The Music Publishers Association has announced a new award in the name of its late former chair, Tony Pool. The publishing executive, who spent much of his career at Boosey & Hawkes and became head of business affairs, died in 2016.
Speaking at the MPA’s Christmas lunch, chair Jackie Alway announced the launch of the accolade which ‘‘aims to sing the praises of our un-sung back office heroes’’.
The award will honour individuals working in the “engine room” areas of royalties, copyright, business affairs, finance, HR and IT for publishers, especially those who display an outstanding work ethic and dedication to the music publishing industry.
Judged by a panel of industry representatives who will be nominated by the MPA’s education and eraining group, the winner will be announced at the MPA Christmas Lunch each year.
Alway said: “I want to take this opportunity to shine a light on these backroom heroes. The people behind the scenes who allow the stars to shine.
“It was certainly true of Tony Pool. For those of you who didn’t know him, Tony was a skilled lawyer who, as well as working with Boosey & Hawkes for practically his entire career, also served our industry as chair and deputy chair of the MPA - promoting the importance of our business on a British and European stage.
"Sadly, Tony passed away last year.
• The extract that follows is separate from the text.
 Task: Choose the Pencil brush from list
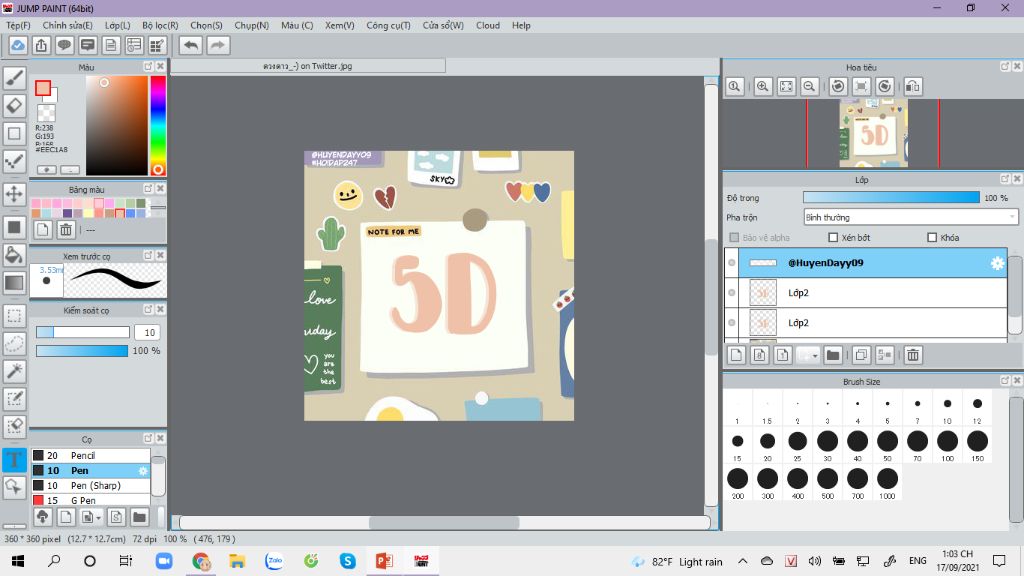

But I am delighted to announce the launch of an award in his honour and name, which aims to sing the praises of those who do such excellent work in the engine room of our business.”
Alway stressed that the MPA would continue to focus on education and training, and added: “Whether that’s our newly-revamped induction course that’s provided a gateway to music publishing for thousands of young people; our presence at careers events all around the UK; our soon-to-be launched advanced licensing course; our professional development course run jointly with the Music Managers Forum; and all our other regular specialist expert seminars.”
And she highlighted: “According to UK Music statistics, music publishing generates more than a quarter of the entire industry’s £2.5 billion in export revenues. I think that’s something we can all celebrate.”